Oil prices fell on Monday after posting their biggest weekly gain in nearly two months at the end of last week, as geopolitical risks in Ukraine and the Middle East kept investors on edge.
Brent crude fell below $75 a barrel, after jumping nearly 6% last week. West Texas Intermediate crude approached $71 a barrel.
Russia's war in Ukraine has escalated with the use of longer-range missiles by both sides, raising concerns that crude flows could be affected.
Iranian oil
Meanwhile, Iran has announced it will increase its capacity to make nuclear fuel after being criticised by the International Atomic Energy Agency, as the OPEC member braces for possible sanctions during the second term of US President-elect Donald Trump.
Vivek Dhar, an analyst at the Commonwealth Bank of Australia, said the IAEA’s rebuke of Iran and Tehran’s response increased the likelihood that Trump would seek to impose sanctions on Iranian oil exports after taking office, putting around 1 million barrels a day of supply at risk of disruption. Russian crude flows could also be affected by the escalation of the war in Ukraine, he added.
OPEC decision
Oil has been trading in a range of about $6 a barrel since mid-October, alternating between weekly gains and losses, as concerns about geopolitical tensions weighing on supply offset expectations of ample crude in 2025. The Organization of the Petroleum Exporting Countries and its oil-producing allies, known as OPEC+, meet this week to decide on output, and banks including Citigroup and JPMorgan expect a planned increase to be delayed for a third time.

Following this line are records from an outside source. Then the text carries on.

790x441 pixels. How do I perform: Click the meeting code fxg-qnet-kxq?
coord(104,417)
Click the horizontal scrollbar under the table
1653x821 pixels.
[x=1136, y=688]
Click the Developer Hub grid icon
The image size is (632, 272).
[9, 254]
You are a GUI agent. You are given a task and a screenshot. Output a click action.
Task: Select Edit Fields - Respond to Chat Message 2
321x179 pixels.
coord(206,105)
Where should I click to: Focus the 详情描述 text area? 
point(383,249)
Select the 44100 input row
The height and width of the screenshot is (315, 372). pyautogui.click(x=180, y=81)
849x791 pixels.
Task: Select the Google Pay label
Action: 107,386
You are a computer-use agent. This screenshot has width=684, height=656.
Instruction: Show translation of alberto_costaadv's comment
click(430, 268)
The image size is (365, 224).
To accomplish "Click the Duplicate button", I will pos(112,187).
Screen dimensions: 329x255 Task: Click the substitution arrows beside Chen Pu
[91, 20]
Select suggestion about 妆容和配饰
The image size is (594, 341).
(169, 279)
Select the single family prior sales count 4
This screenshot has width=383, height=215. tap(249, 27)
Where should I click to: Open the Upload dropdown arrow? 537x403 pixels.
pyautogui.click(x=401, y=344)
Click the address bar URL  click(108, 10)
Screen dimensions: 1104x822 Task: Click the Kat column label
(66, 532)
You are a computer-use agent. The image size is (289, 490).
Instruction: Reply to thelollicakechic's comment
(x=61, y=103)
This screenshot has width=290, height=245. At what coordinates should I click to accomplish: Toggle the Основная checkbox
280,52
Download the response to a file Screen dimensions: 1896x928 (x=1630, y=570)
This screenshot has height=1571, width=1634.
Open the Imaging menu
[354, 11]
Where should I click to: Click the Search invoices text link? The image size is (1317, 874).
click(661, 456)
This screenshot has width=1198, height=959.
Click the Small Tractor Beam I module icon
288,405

The spread between commodity futures contracts in different time frames is showing an increase in optimism, with most spreads moving towards backward where prices in short-dated futures are higher than prices in long-dated contracts, reflecting strong demand in the near term. The spread between three-month Brent crude futures contracts has risen to $1.21 a barrel from 70 cents early last week, indicating an increase in optimism for oil in the short term.